• **Excerpted records**:

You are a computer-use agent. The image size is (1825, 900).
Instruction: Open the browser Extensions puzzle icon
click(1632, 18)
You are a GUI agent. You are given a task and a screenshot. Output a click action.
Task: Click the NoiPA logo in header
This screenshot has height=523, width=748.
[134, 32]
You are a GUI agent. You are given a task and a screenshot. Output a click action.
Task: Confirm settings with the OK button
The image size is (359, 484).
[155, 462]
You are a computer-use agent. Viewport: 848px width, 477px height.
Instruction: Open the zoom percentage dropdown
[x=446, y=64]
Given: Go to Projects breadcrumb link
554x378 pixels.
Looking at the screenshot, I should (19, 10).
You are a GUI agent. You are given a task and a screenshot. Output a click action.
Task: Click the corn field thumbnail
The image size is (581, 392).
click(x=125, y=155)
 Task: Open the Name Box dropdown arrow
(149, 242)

--

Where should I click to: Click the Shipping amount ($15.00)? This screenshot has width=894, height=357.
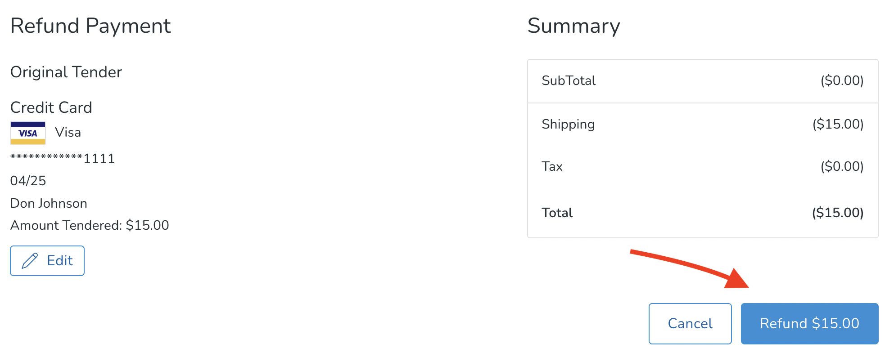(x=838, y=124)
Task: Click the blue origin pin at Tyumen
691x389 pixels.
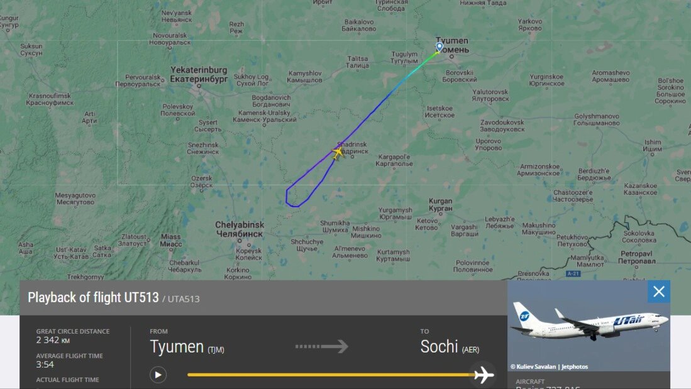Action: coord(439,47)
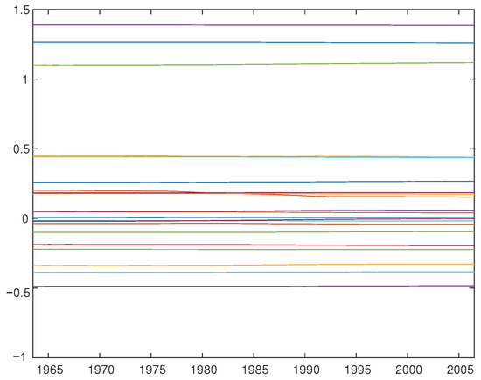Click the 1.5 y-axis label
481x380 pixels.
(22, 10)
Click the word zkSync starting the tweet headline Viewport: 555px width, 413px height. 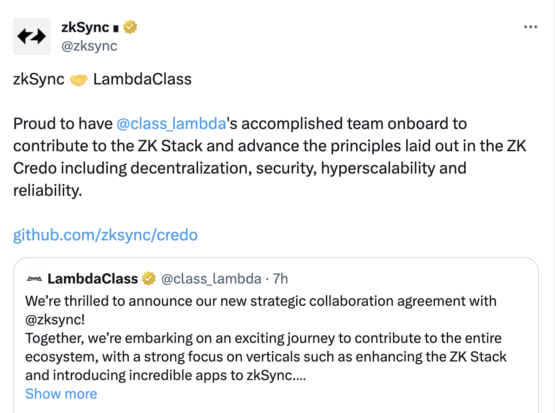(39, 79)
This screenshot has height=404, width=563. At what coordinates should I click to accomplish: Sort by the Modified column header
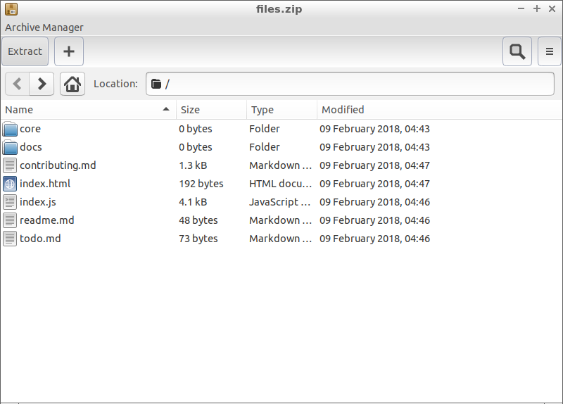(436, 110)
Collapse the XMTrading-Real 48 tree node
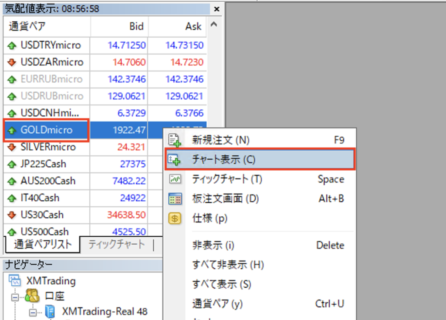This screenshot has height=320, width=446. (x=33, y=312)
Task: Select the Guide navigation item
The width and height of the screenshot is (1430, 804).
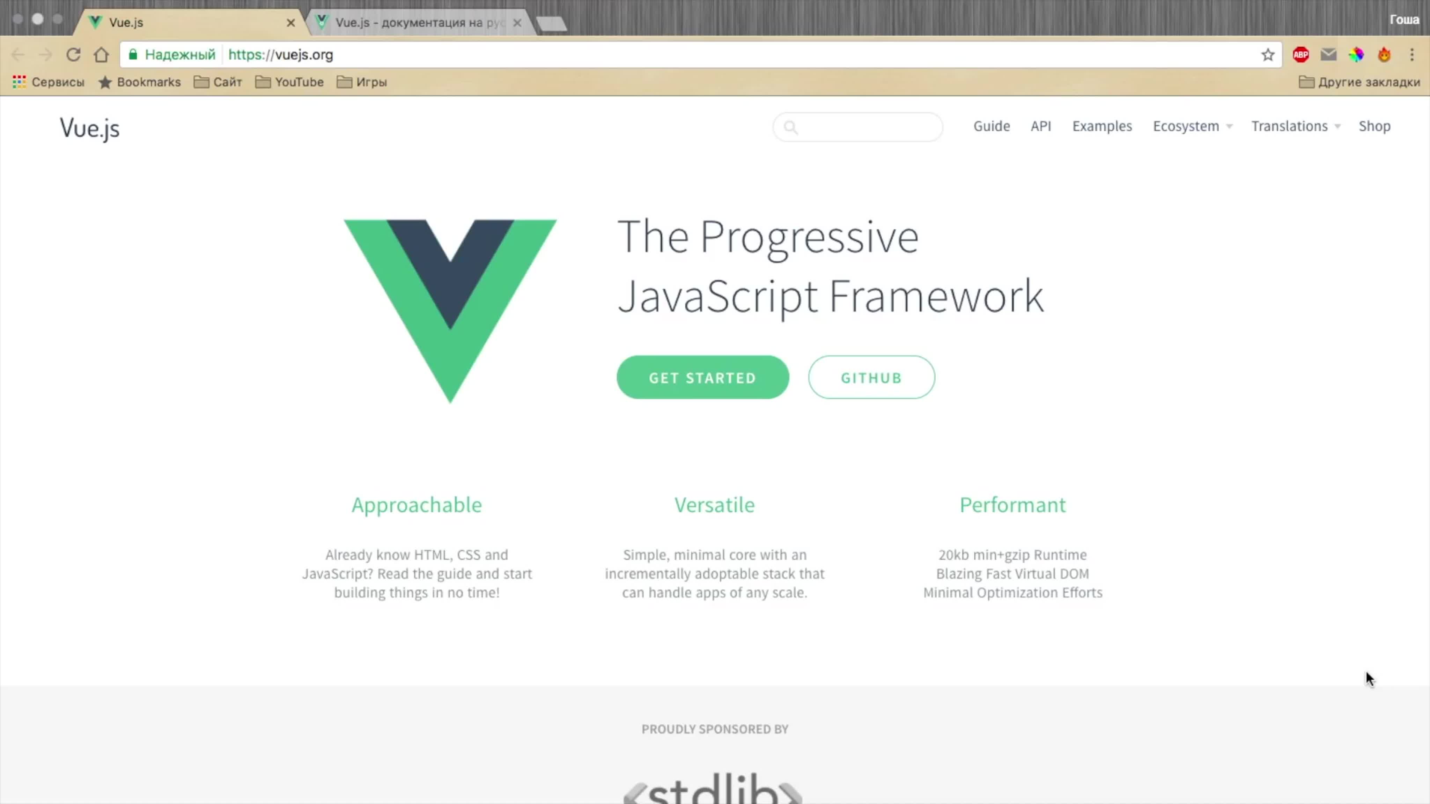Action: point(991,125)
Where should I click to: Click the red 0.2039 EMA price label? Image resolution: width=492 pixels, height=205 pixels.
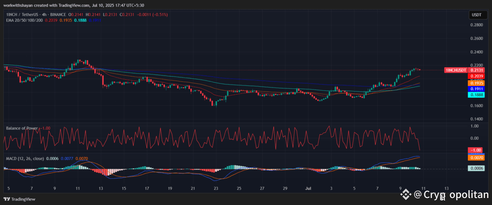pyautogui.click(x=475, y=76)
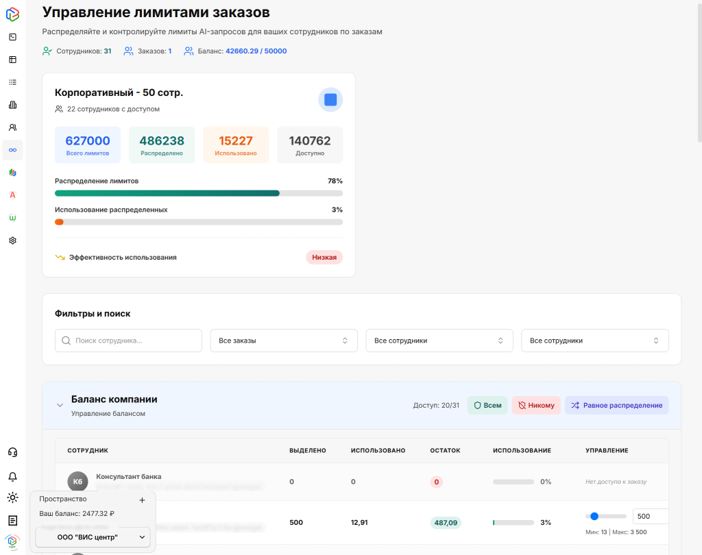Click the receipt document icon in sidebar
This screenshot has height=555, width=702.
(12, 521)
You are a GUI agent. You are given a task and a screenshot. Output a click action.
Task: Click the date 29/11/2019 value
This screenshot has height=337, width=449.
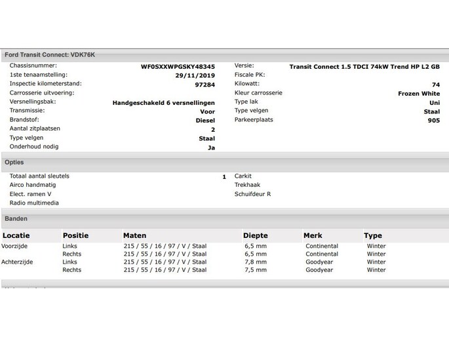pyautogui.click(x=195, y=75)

• **Exercise**:
Return all lines of the material above in which "computer" occurs.

• **Response for this exercise**:
You are a computer-use agent. The image size is (1825, 900).
You are a computer-use agent. Viewport: 848px width, 477px height.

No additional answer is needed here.